ストーリーは、まぁ、そりゃ、歴史的事実をねじ曲げるわけにはいかないので、オリジナルと基本線は同じ。
でも、2015年版は、昭和天皇をしっかりと登場させています。
そして、本木雅弘さんが、いい演技してました。
モノマネになってしまうと、「冒涜しているのか?」となってしまいかねないし、でも、あまりに実物から遊離してしまうと、「えぇ!? そりゃ、ないじゃん」となるわけで。
その匙加減が絶妙で、・・・・・・リアルな昭和天皇は、「現人神」という感じが死ぬまで抜けなかった、というイメージを個人的には持っています。
本木雅弘さんが演じた昭和天皇は、高貴な天上人だけど、下々への配慮を忘れない、という面が、うまーく増幅されていました。
まぁなんつーか、「これは、これでアリだね」という感じ。
そんな「慈悲深き君主」像がちゃんと出来上がっているからこそ、忠臣として天皇の意向に沿いたいものの、「栄光ある帝国陸軍」にトップでありながら幕引きをしなくてはいけないという阿南陸軍大臣の苦しい立場が、より浮き上がっていました。
「日本のいちばん長い日」というタイトル通り、旧作は8/14、8/15がメインでしたが、今作は、もうちょっと長い期間を描いています。
・・・・その弊害として、場面場面が、短い。
展開が早くて飽きないのは良いのですが、・・・・・歴史に詳しくない人は「?」だろうなぁ。
まぁ僕も、そんなに詳しくはないので、クーデター中の動きが、なにがどうなっているのか、よう分からんよ・・・・。

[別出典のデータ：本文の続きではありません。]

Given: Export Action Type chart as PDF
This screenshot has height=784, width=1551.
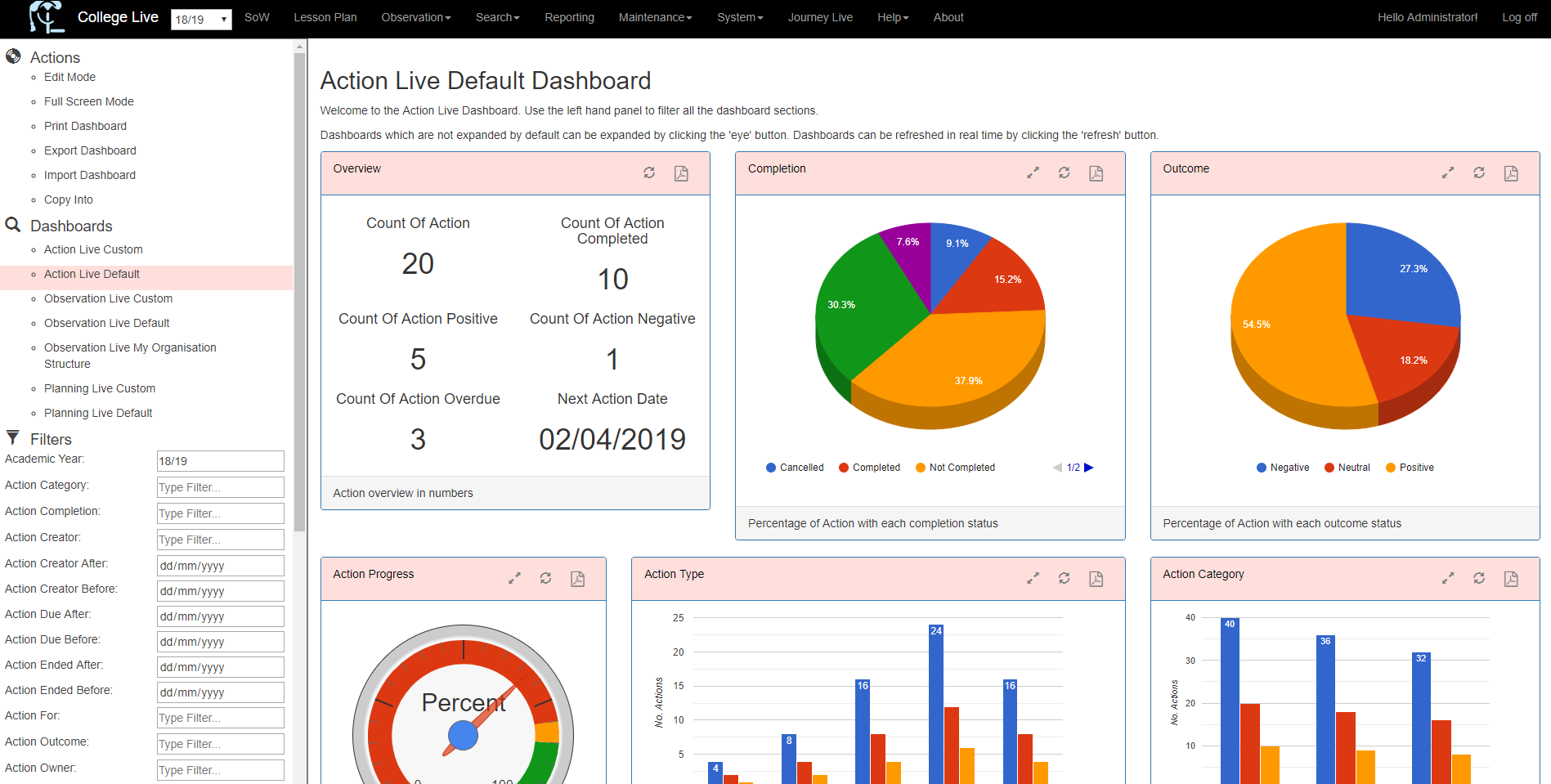Looking at the screenshot, I should click(1096, 579).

(それでも、十分に緊迫感は伝わってきましたが)
で、宮城事件(クーデター)の首謀者を演じるは、松坂桃李さん。
「この人、どっかで見たぞ。誰だ、誰だ、誰だ? 空の彼方に・・・・・、そうだ、ガッチャマンだ」
そうでした、実写版「ガッチャマン」に出てた人だ。
登場当初は、現代の若者風になっていて、「軽いよ、軽すぎる」と感じたけど、中盤以降は、「純粋なだけに狂信的」という役を好演していました。

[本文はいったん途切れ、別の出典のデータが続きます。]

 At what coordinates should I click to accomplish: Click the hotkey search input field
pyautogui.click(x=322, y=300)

(イケメンなので、「彼らの行為は、天皇を思っての私心のない美しい義挙であった!」という側面が強化されてしまったように思えてしまうのは、ヒガミでしょうか?)
他にも、山崎努さんが演じた鈴木首相は、飄々としていながら、強硬派を抑えて、終戦に導いていく。
「あぁ、なるほど、こうやったんだな」(史実はどうか知りませんが)と納得できる仕上がり。
映画内の小道具や建物と同じく、登場人物たちも、「力入っているなぁ」と思わせる熱演でした。
冒頭で書いたように、邦画でも、これだけ骨太な作品がつくれるんだと、感動しました。
めでたく大ヒットして、毎年は無理にしても、二、三年に一回くらいは、こういう豪華な映画をつくってくれたら嬉しいですが、さて。
まぁ残念なところと言えば、海外でも通用するだけのクオリティの作品だと思いますが・・・・・、いかんせん、題材がね。
余程の好事家でもない限り、外国人は、見たいと思わないだろうな。
また、見ても理解もできないと思う。
日本人であれば、「軍部の独走で破滅的な戦争に向かっていき、昭和天皇自身が積極的に主導したわけではない」というのは、なんとなぁーくは知っているのだろうけど。
しかし、外国では「ヒットラー、ムッソリーニ、ヒロヒト」と並んでいることもあるからね~。